State v. Williams, 2 N.C. App. 194 (1968)

Aug. 14, 1968 · North Carolina Court of Appeals · No. 68SC77
2 N.C. App. 194

STATE OF NORTH CAROLINA v. DONALD RAY WILLIAMS

No. 68SC77

(Filed 14 August 1968)

1. Burglary and Unlawful Breakings § 5— felonious breaking — sufficiency of evidence

There is sufficient evidence to be submitted to the jury on the issue of defendant’s guilt of felonious breaking and entering with intent to commit a felony, where police officers testified that as they approached a supermarket at night they observed the defendant knocking out a large plate glass window by means of a buckled belt wrapped around his hands, that the defendant then reached inside the window where gloves were on display therein, and that a pair of gloves was subsequently found on the sidewalk outside the store.

2. Burglary and Unlawful Breakings § 7— felonious breaking — instruction on less degree of crime

In a prosecution for felonious breaking and entering, failure of the court to submit the issue of defendant’s guilt of non-felonious breaking and entering is not error where the State’s evidence is to the effect that defendant broke a store window and removed a pair of gloves on display and the defendants evidence is to the effect that defendant accidentally broke the window, since, if defendant’s evidence be accepted as true, he would not be guilty of any crime.
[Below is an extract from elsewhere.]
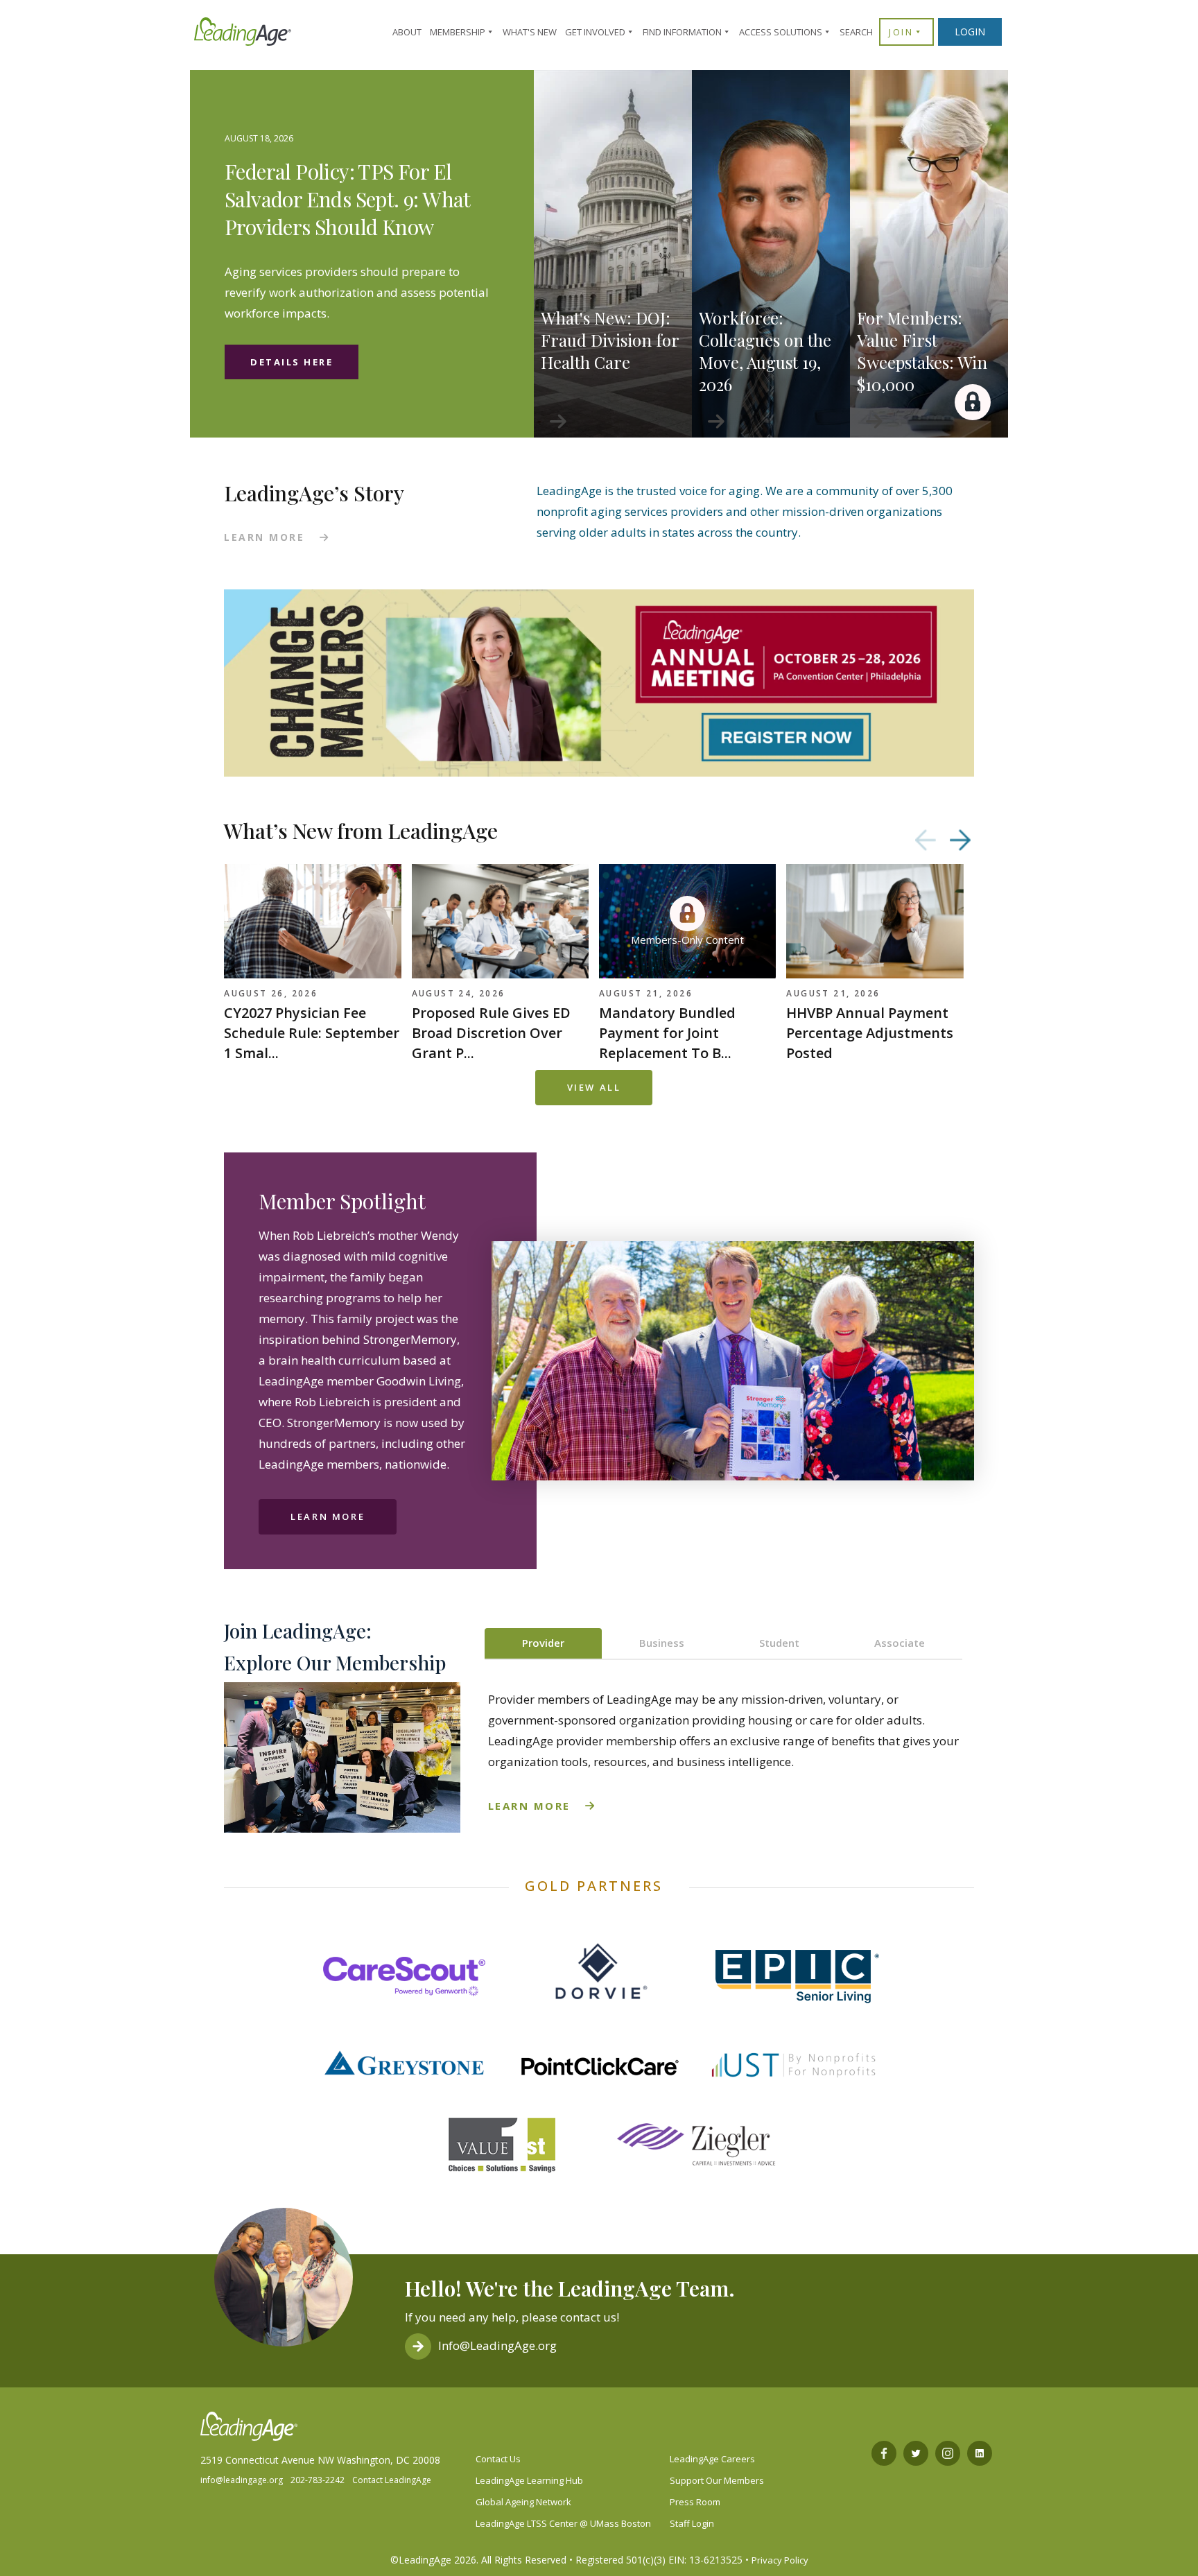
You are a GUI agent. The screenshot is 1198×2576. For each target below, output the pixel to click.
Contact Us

*195Appeal by • defendant from Armstrong, J., at the 13 November' 1967 Criminal Term of Fobsyth Superior Court.

Defendant was tried on a bill of indictment, proper in form, charging him with the crime of feloniously breaking and entering a. certain storehouse occupied by one Roy H. Minor t/a Minor’s Market in Winston-Salem, N. C., “with intent to steal, take and carry away the merchandise” of the said Roy H. Minor t/a Minor’s Market. He pleaded not guilty. The State offered the evidence of a police officer of the Winston-Salem Police Department, who testified that at approximately 8:15 p.m. on Friday night 3 November 1967 he, together with two other police officers, was driving in a police car on 8th Avenue approaching the intersection of Cameron Avenue, where Minor’s Market is located. At the front of Minor’s Market there were two large plate glass windows with a door between them. As the officers drove up, they observed the defendant and two other persons at the front of the market. The defendant had a large black leather belt wrapped around his hand, with a large buckle from the belt extending outward. He was swinging at the plate glass window with the belt and buckle, and knocked out one of the large plate glass windows. The officers observed him standing facing the store window and reaching in. Gloves were on display on a rack inside the window. The officers found a pair of gloves lying on the cement sidewalk outside of the window. The officers observed two other persons approximately eight or ten feet away from defendant, who ran when the officers approached. The officers jumped from the police car and arrested defendant. The other window at. the front of Minor’s Market was also broken.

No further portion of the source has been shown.